BJP a divided house, says Mohan Bhagwat

"The party needs a young leader to restore its organisational health"

November 14, 2009 03:47 pm | Updated November 17, 2021 06:40 am IST - Pune

RSS chief Mohan Bhagwat looks on during a book launching ceremony in New Delhi. File Photo: PTI

RSS chief Mohan Bhagwat looks on during a book launching ceremony in New Delhi. File Photo: PTI

Rashtriya Swayamsevak Sangh chief Mohan Bhagwat has chosen to focus on the deep divisions in the central leadership of its affiliate and political arm, the Bharatiya Janata Party, even as there are indications here that some leaders, smarting under a perceived insult and humiliation heaped on them by the parent body, are getting ready to hit back.

Agency reports quoting Mr. Bhagwat, who was speaking in Pune on Saturday, said he described the BJP as a “divided house” and suggested it needed a “young leader” to restore its organisational health. He did not confirm or deny whether that “young leader” was current Maharashtra State president Nitin Gadkari, whose name has been doing the rounds in the BJP circle as Rajnath Singh’s likely successor as party president. Mr. Singh’s tenure comes to an end in January 2010.

The key task before the new party president would be to “restore its organisational set-up,” Mr. Bhagwat said, indicating that party discipline and the principle of party interests overriding any leader’s personal ambitions would be the new ‘mantra’ in the BJP, or, at least, that is the way the RSS would like the BJP to function.

Although in Delhi, BJP sources declined to say anything on record on the subject of Mr. Gadkari as the “selected” new president who would be later duly “elected,” privately party leaders agreed on one count — Mr. Gadkari was the RSS choice and not the consensus candidate of the party.

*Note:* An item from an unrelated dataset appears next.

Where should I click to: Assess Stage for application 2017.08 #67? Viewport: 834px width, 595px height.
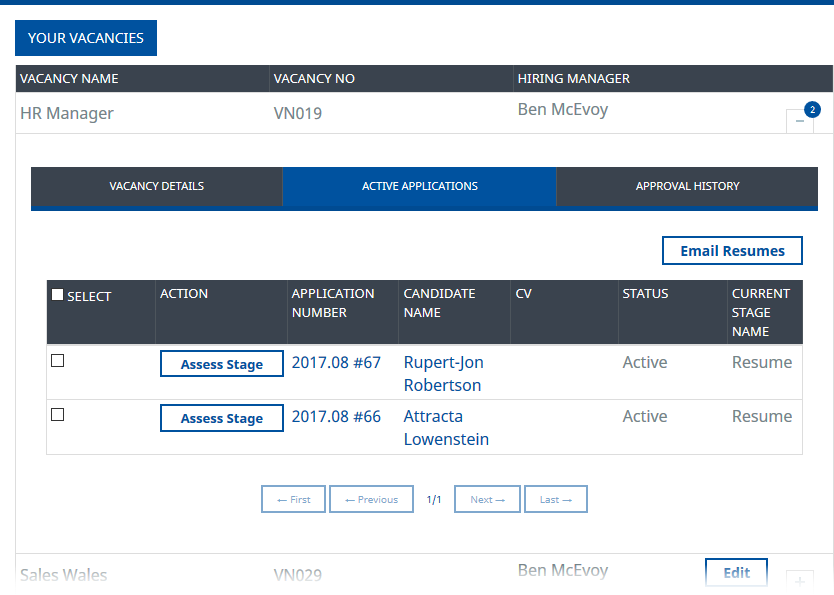(x=221, y=364)
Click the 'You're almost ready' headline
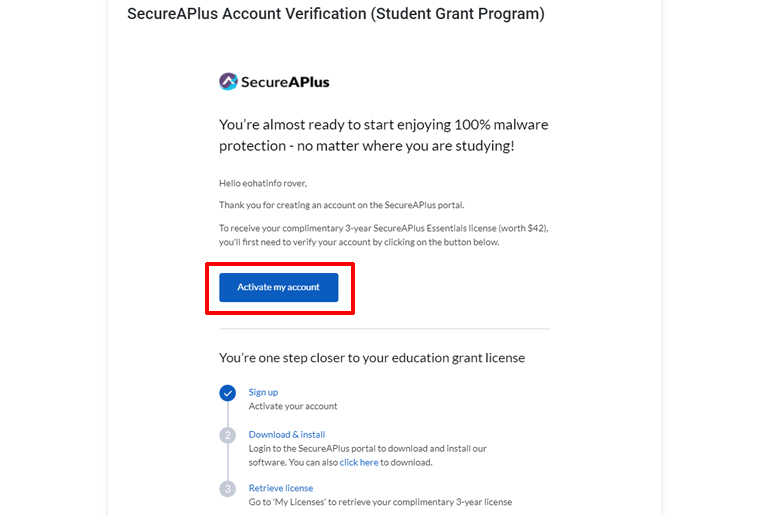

However, Mr. Bhagwat continued to maintain that the RSS never makes a suggestion and that it had only “conveyed our expectations of the new leader.” If the BJP were to approach the RSS with a name, “we will okay it.”

The buzz in the BJP is that the four leaders — Arun Jaitley, Sushma Swaraj, Venkaiah Naidu and Ananth Kumar — whom Mr. Bhagwat virtually ruled out for the top job (although he said it was the BJP which had ruled them out and indicated it would be someone from outside Delhi’s central leadership) were smarting under the humiliation heaped on them with the RSS almost suggesting they were not fit for the task ahead.

It is being suggested that the four together may open a front against the new party president, whoever that may ultimately be. A party functionary said that he expected matters to get much worse in the party before they got any better and that the new party chief would have to face tough times.

An indication of the “resolve” of the four leaders came from Ms. Swaraj, who a few days ago said the Leader of the Opposition in the Lok Sabha L.K. Advani would continue in that post for the full five-year term for which he was elected, that is, till the next Lok Sabha election in 2014. Now, this is being seen as a direct contradiction of what two successive Sarsanghchalaks — K.S. Sudarshan and Mohan Bhagwat — have said about the need for a generational change in the party’s leadership.

There are other indications of the brewing revolt, although at the moment it is difficult to say what form it will take. Some columnists known to be close to one leader or another are openly writing against the open interference by the RSS in party affairs and have gone to the extent of suggesting that the BJP should cut the umbilical cord that ties it to its mother organisation.

On the face of it, Mr. Bhagwat on Saturday said no deadline was given to Mr. Advani to put in his papers as Leader of the Opposition. But privately, no one in the BJP denies that the RSS wants that resignation. “It is a replay of what happened in 2005 when after delaying the inevitable, Mr. Advani was forced to resign as party president after the Jinnah episode in Pakistan,” a party leader pointed out.